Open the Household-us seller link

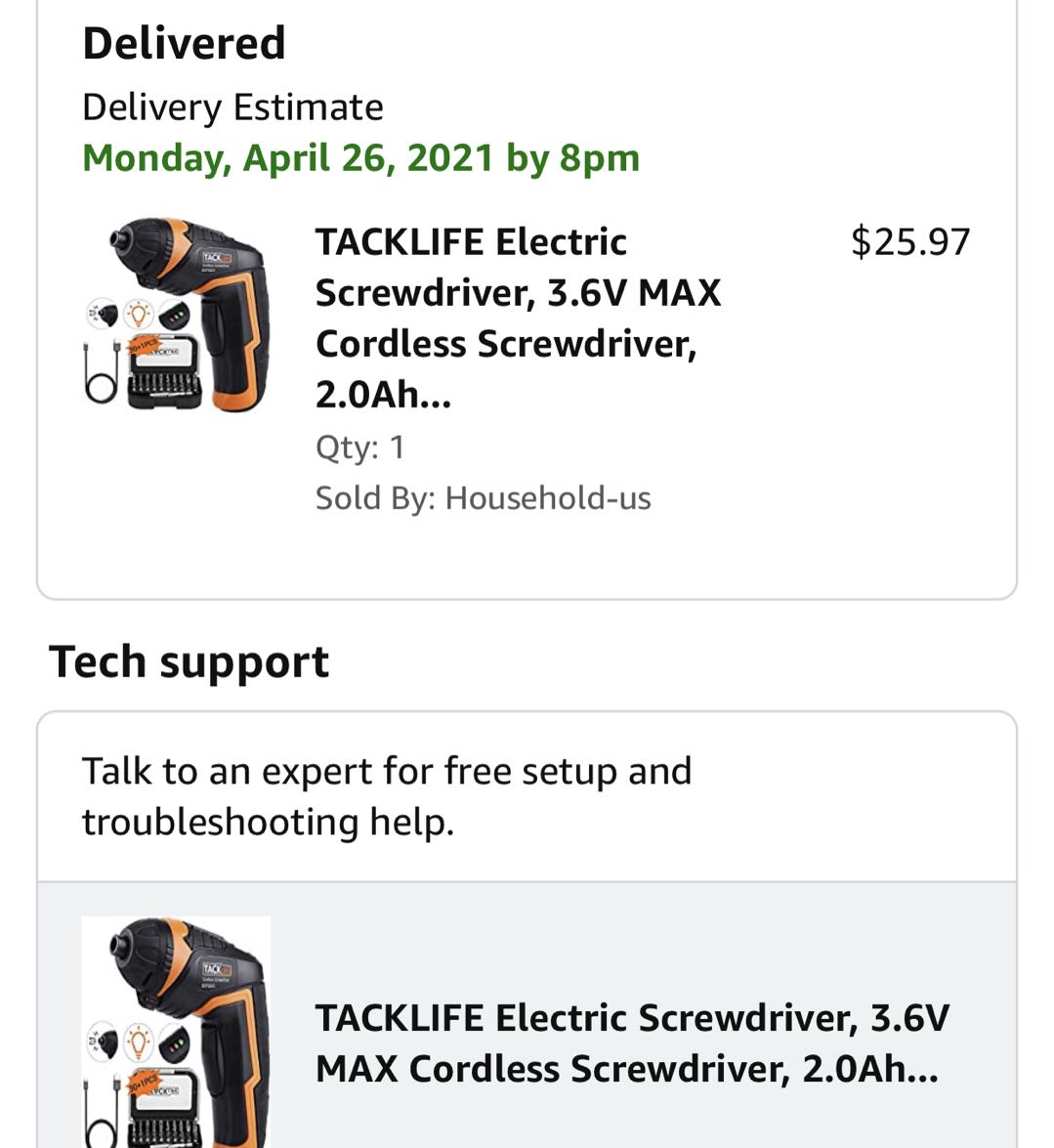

...

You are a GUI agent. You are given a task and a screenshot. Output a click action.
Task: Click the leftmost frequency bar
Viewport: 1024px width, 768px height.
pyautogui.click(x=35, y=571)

**WAS ZU TUN IST**
Stelle bitte die Zeilen des Materials zwischen der Zeile mit „You are a GUI“ und der Zeile mit „pyautogui.click(x=35, y=571)“, beide eingeschlossen, als nummerierte Liste dar. Lass dabei Leerzeilen weg.

**LÖSUNG DER AUFGABE**
1. You are a GUI agent. You are given a task and a screenshot. Output a click action.
2. Task: Click the leftmost frequency bar
3. Viewport: 1024px width, 768px height.
4. pyautogui.click(x=35, y=571)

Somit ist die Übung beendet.